> [Written exercise]:
Edit the data below by replacing every instance of "GUI agent" with "interface agent". Leave everything else untouched.

Target pointing data:
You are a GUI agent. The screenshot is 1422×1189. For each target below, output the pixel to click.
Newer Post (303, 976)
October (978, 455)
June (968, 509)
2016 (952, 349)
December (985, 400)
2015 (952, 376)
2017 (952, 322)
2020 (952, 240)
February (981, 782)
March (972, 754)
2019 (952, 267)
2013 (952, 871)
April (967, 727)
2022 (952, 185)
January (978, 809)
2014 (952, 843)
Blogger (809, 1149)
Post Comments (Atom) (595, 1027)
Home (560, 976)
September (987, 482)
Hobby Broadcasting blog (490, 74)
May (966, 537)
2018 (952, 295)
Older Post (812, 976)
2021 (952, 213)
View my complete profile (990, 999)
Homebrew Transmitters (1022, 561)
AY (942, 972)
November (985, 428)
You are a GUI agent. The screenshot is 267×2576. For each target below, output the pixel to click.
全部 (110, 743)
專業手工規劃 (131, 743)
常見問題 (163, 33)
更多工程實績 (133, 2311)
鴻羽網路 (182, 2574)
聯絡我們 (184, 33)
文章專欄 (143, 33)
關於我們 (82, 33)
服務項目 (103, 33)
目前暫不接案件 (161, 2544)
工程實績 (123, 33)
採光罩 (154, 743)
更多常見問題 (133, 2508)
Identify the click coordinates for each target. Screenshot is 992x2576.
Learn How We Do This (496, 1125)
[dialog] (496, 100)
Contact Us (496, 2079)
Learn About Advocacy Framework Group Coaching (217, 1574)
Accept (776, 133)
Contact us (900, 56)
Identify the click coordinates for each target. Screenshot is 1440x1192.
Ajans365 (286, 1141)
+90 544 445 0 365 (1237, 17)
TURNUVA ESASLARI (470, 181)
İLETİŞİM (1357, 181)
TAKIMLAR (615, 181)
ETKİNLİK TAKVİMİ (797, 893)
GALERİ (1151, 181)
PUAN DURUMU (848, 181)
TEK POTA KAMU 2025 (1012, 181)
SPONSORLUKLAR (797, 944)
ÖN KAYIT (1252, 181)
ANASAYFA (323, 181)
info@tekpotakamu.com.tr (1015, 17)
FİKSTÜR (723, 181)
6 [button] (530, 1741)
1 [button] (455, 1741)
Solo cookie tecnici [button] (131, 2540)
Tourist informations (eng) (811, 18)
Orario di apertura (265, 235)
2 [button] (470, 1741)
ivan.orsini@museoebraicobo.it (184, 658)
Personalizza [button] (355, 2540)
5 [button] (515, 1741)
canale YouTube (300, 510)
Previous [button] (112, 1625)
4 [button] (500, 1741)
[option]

> [Response]:
You are a interface agent. The screenshot is 1422×1189. For each target below, output the pixel to click.
Newer Post (303, 976)
October (978, 455)
June (968, 509)
2016 (952, 349)
December (985, 400)
2015 (952, 376)
2017 (952, 322)
2020 (952, 240)
February (981, 782)
March (972, 754)
2019 (952, 267)
2013 (952, 871)
April (967, 727)
2022 (952, 185)
January (978, 809)
2014 (952, 843)
Blogger (809, 1149)
Post Comments (Atom) (595, 1027)
Home (560, 976)
September (987, 482)
Hobby Broadcasting blog (490, 74)
May (966, 537)
2018 (952, 295)
Older Post (812, 976)
2021 (952, 213)
View my complete profile (990, 999)
Homebrew Transmitters (1022, 561)
AY (942, 972)
November (985, 428)
You are a interface agent. The screenshot is 267×2576. For each target below, output the pixel to click.
全部 (110, 743)
專業手工規劃 (131, 743)
常見問題 (163, 33)
更多工程實績 (133, 2311)
鴻羽網路 (182, 2574)
聯絡我們 (184, 33)
文章專欄 (143, 33)
關於我們 (82, 33)
服務項目 (103, 33)
目前暫不接案件 (161, 2544)
工程實績 (123, 33)
採光罩 (154, 743)
更多常見問題 (133, 2508)
Identify the click coordinates for each target. Screenshot is 992x2576.
Learn How We Do This (496, 1125)
[dialog] (496, 100)
Contact Us (496, 2079)
Learn About Advocacy Framework Group Coaching (217, 1574)
Accept (776, 133)
Contact us (900, 56)
Identify the click coordinates for each target. Screenshot is 1440x1192.
Ajans365 (286, 1141)
+90 544 445 0 365 (1237, 17)
TURNUVA ESASLARI (470, 181)
İLETİŞİM (1357, 181)
TAKIMLAR (615, 181)
ETKİNLİK TAKVİMİ (797, 893)
GALERİ (1151, 181)
PUAN DURUMU (848, 181)
TEK POTA KAMU 2025 (1012, 181)
SPONSORLUKLAR (797, 944)
ÖN KAYIT (1252, 181)
ANASAYFA (323, 181)
info@tekpotakamu.com.tr (1015, 17)
FİKSTÜR (723, 181)
6 [button] (530, 1741)
1 [button] (455, 1741)
Solo cookie tecnici [button] (131, 2540)
Tourist informations (eng) (811, 18)
Orario di apertura (265, 235)
2 [button] (470, 1741)
ivan.orsini@museoebraicobo.it (184, 658)
Personalizza [button] (355, 2540)
5 [button] (515, 1741)
canale YouTube (300, 510)
Previous [button] (112, 1625)
4 [button] (500, 1741)
[option]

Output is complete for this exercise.